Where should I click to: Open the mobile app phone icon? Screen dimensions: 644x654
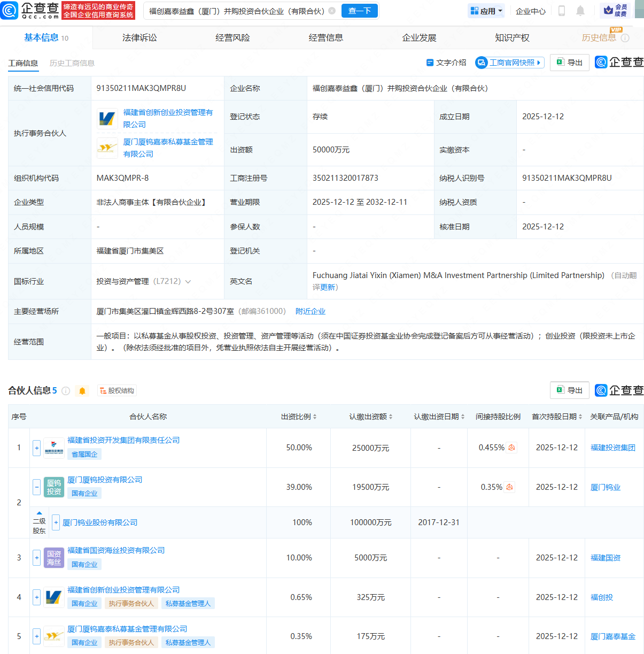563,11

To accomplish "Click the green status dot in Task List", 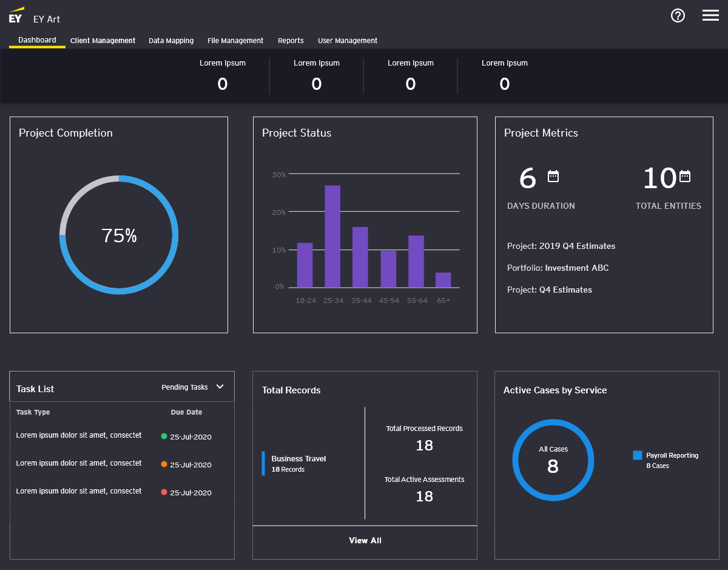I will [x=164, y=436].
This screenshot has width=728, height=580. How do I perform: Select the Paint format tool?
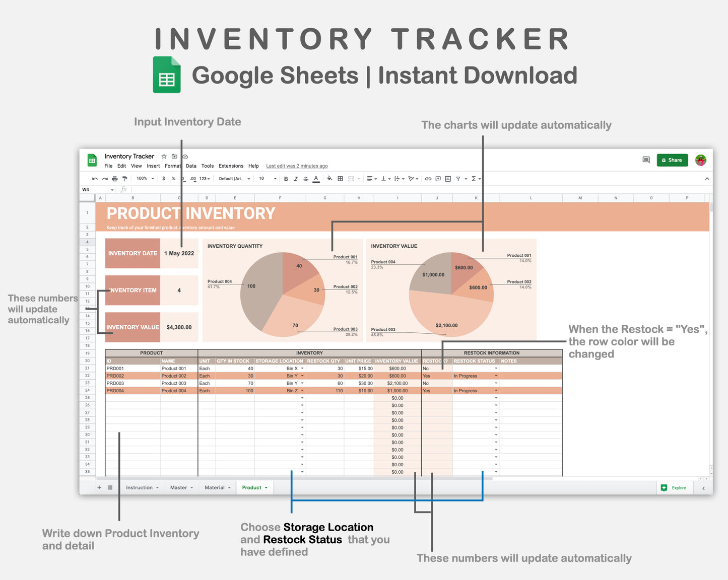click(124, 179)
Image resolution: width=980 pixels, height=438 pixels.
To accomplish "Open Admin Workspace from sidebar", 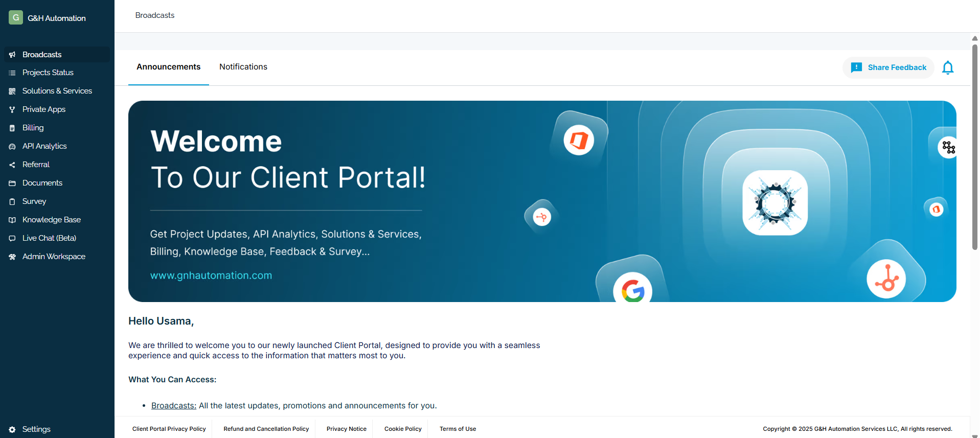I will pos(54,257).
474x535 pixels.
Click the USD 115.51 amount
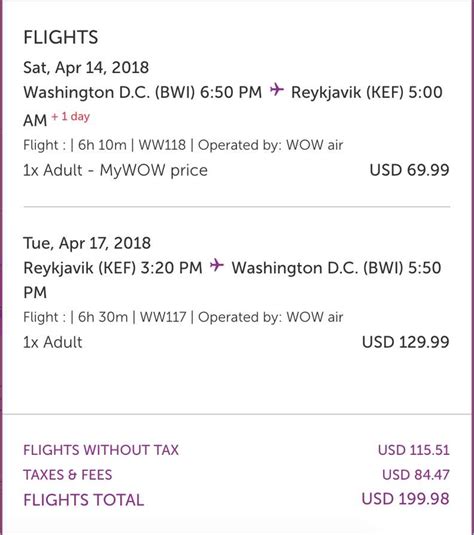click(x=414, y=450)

## Goal of the exercise
From the entries above, extract every line where the word "pixels" appears.

## Exercise response
Image resolution: width=980 pixels, height=438 pixels.
474x535 pixels.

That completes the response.